蛍光眼底観察法（ＦＦＡ）によっても，ＥＰＯ硝子体内注射後，眼底において漏出が見られなかった（図１５）。

網膜電図検査（ＥＲＧ）は光受容細胞と他の関連した網膜神経細胞の機能を評価するいくつかの方法の一つである。本研究において，ＥＲＧは網膜機能における早期の変化を検出するために採用した。ＥＲＧにおいてフラッシュ刺激に対する反応で異常は見られなかった。これらの群間での有意差は検出されなかった（図１６）。

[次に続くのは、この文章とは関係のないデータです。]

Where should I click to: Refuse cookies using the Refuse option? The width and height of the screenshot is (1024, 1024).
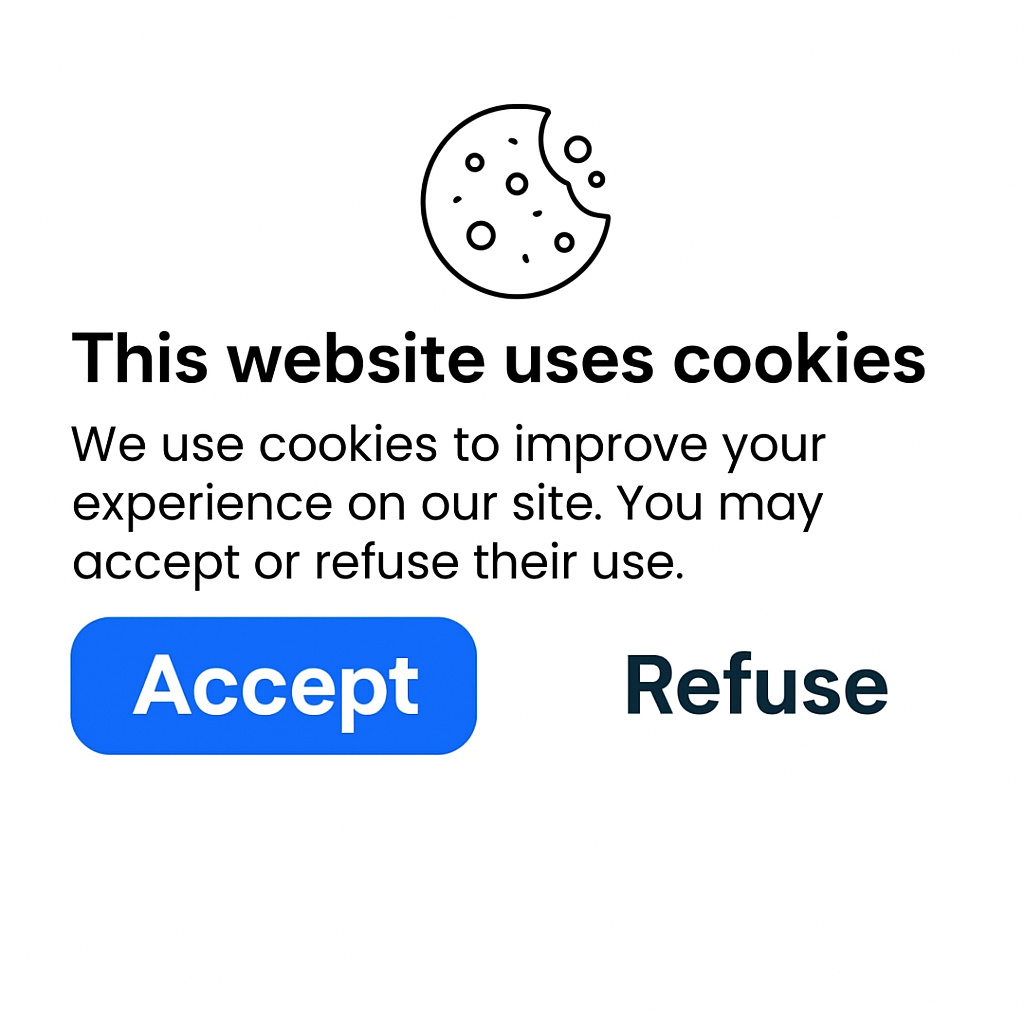point(756,685)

ウサギの網膜は，網膜の厚さと細胞計数を光学顕微鏡下で調べた。いずれのパラメーターにおいても有意差は見られなかった（図１７）。
ウサギの網膜におけるＥＰＯ毒性に対する組織学的観察により，異常な構造変化や炎症，その他明らかな異常性はを示さなかった（図１８）。

結論
ウサギの眼において，ＥＰＯの硝子体内注射は炎症，白内障，又は他の眼底の疾患を引き起こさない；ＢＲＢ機能を維持する；正常な網膜の電気生理学的活性を妨害せず，眼の中の構造変化を引き起こさない。ここに示したデータは，ウサギの眼において少なくとも２カ月間は，ＥＰＯ（０．６Ｕ／眼から１，０００Ｕ／眼)の硝子体内注射が安全であることを示唆している。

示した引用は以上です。